### Data provided
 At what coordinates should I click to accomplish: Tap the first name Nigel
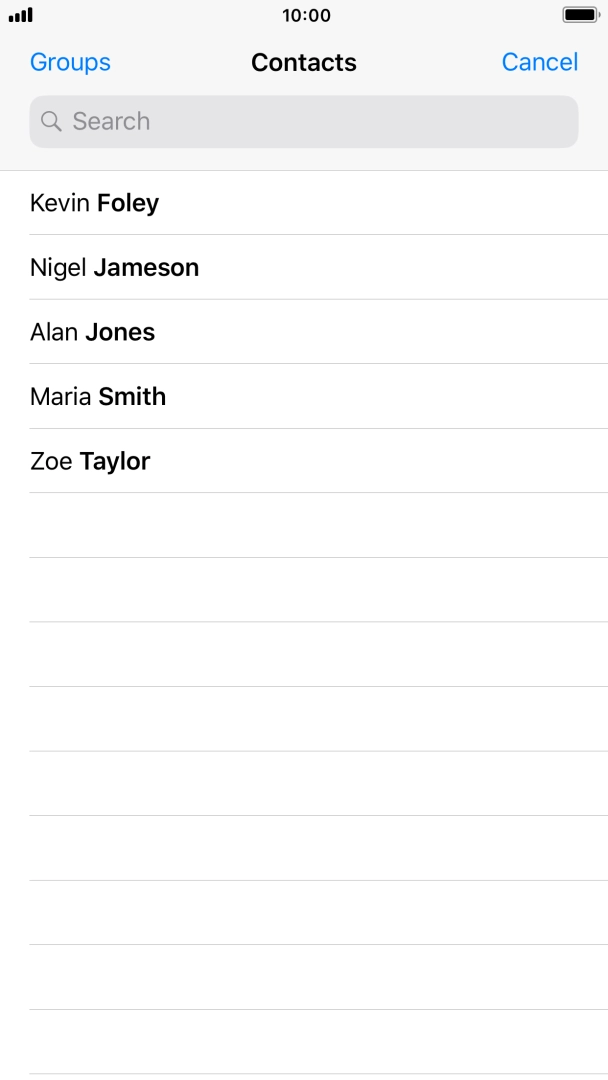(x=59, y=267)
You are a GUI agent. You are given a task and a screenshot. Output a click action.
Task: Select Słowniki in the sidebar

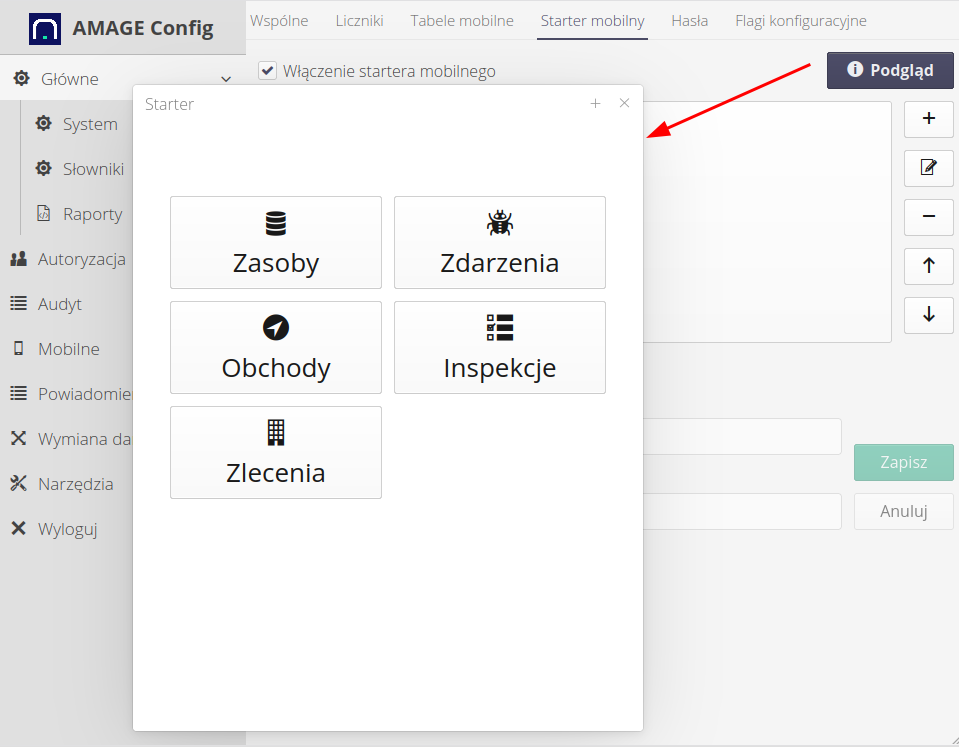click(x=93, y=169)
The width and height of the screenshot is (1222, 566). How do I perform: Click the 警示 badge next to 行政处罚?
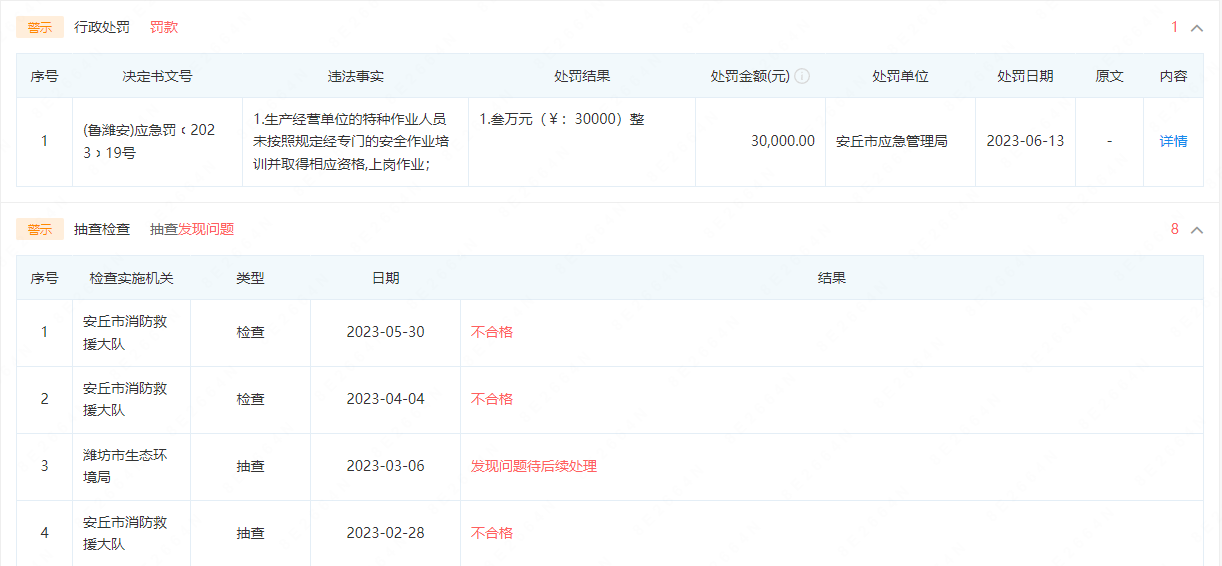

--

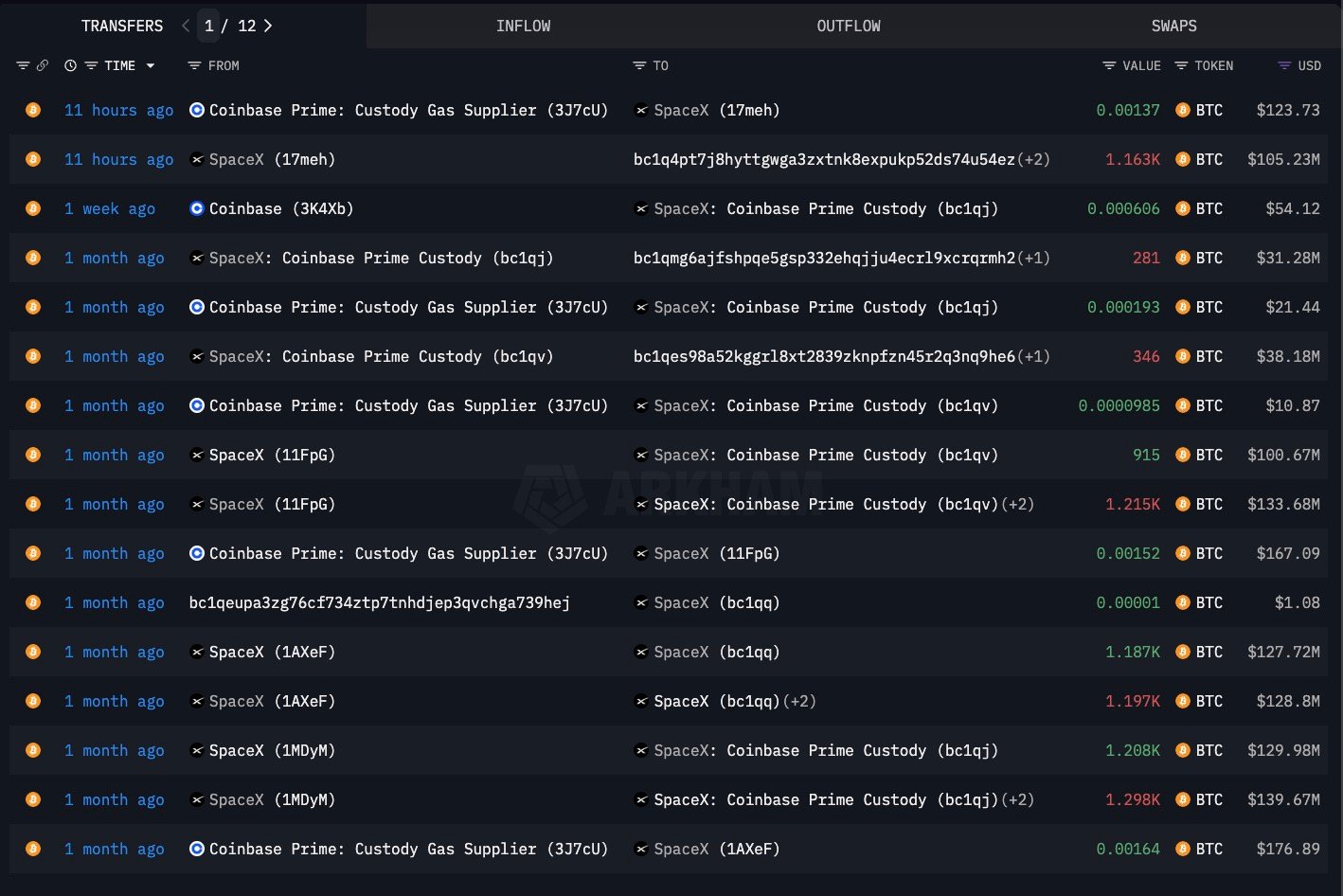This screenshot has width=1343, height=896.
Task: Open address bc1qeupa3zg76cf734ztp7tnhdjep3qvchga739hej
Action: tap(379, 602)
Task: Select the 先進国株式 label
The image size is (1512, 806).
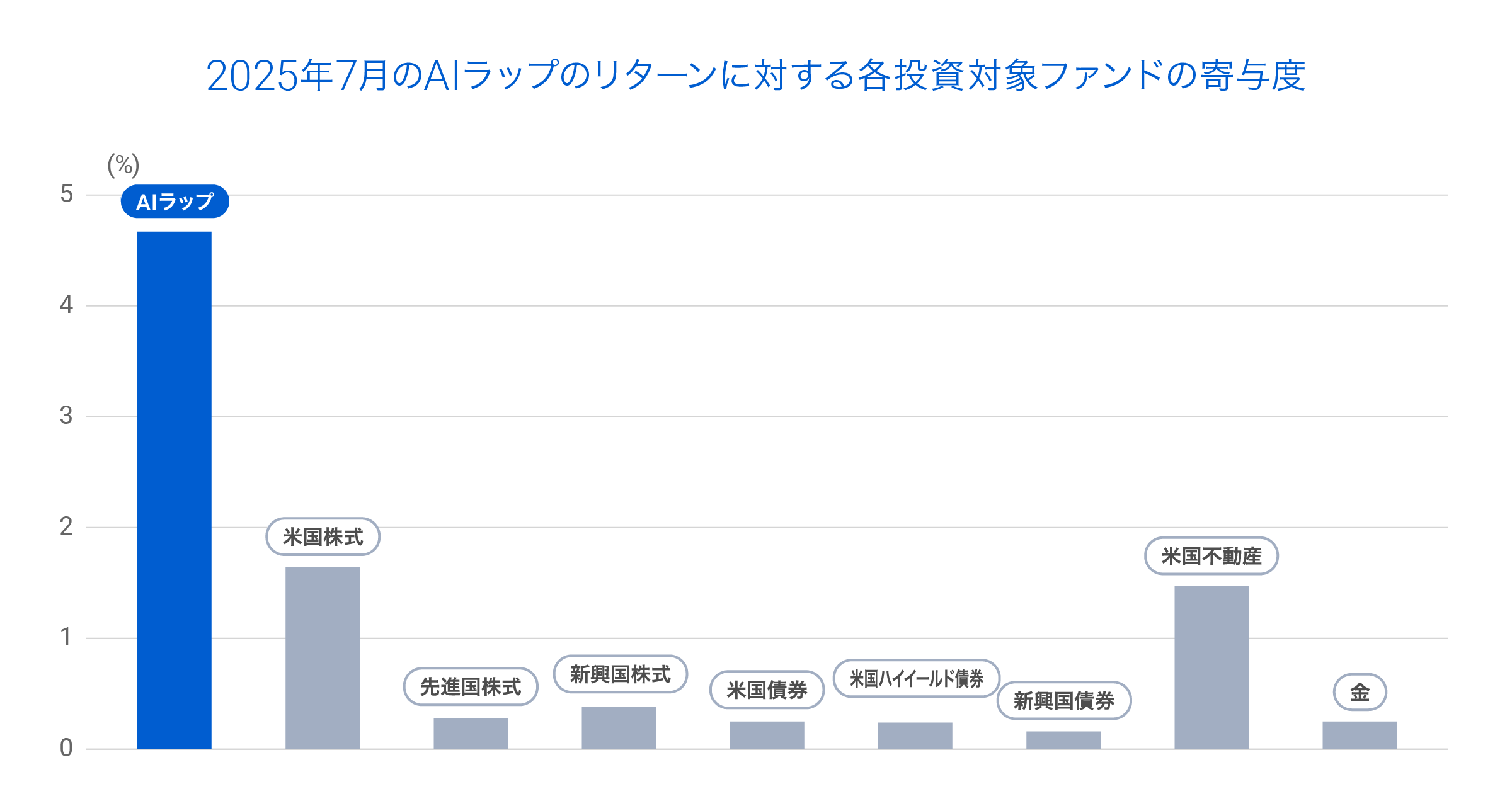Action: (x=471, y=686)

==

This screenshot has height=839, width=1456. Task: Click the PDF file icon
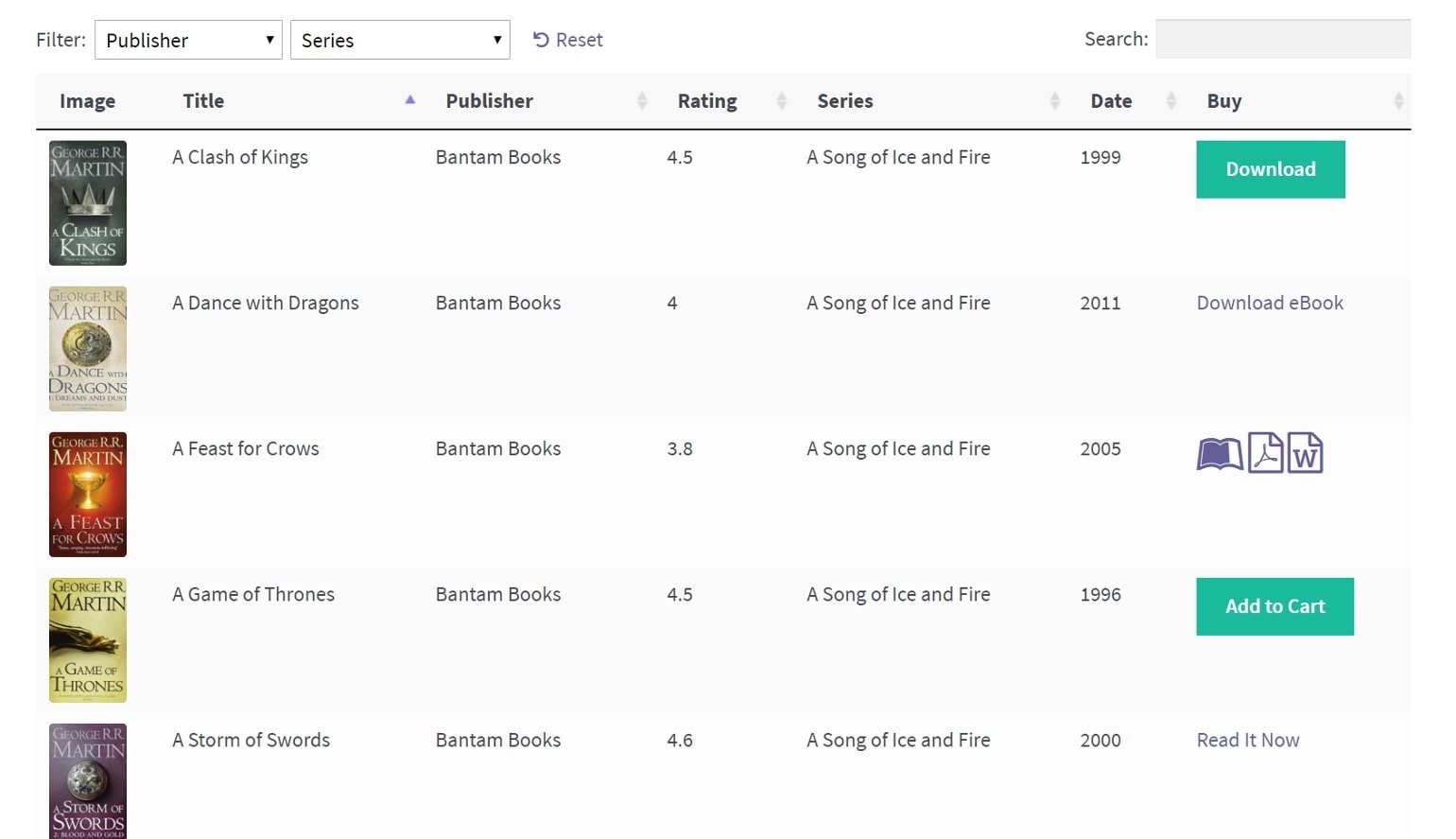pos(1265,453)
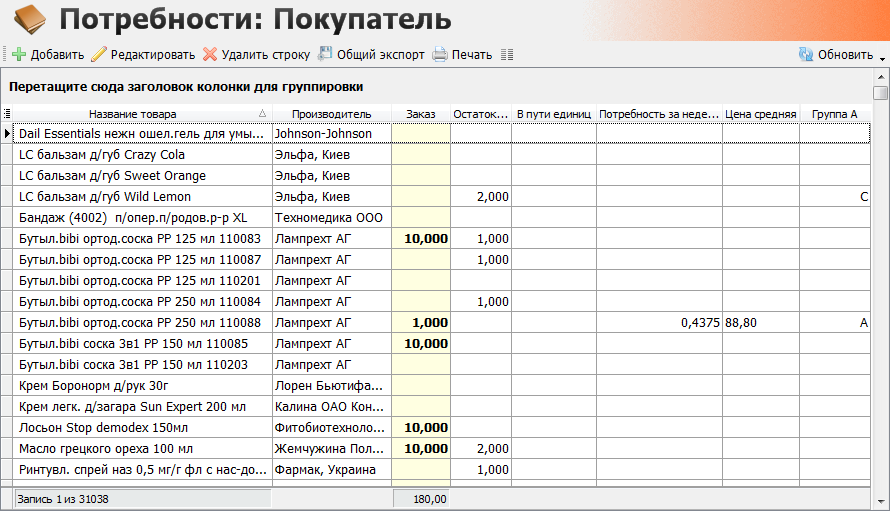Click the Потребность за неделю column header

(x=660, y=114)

### Stated task
Convert the lines of the items, beginning at the line that contains "At what coordinates" and ending after the line that contains "The width and", into a JSON list of strings with one string per line. Omit blank lines and leave the pictures out of the answer.

### Answer to the problem
[
  " At what coordinates should I click to accomplish: Tap the first name Nigel",
  "(x=59, y=267)",
  "You are a GUI agent. You are given a task and a screenshot. Output a click action.",
  "Task: Select Słowniki in the sidebar",
  "click(x=93, y=169)",
  "The width and height of the screenshot is (1222, 566). How do I perform: Click the 警示 badge next to 行政处罚?"
]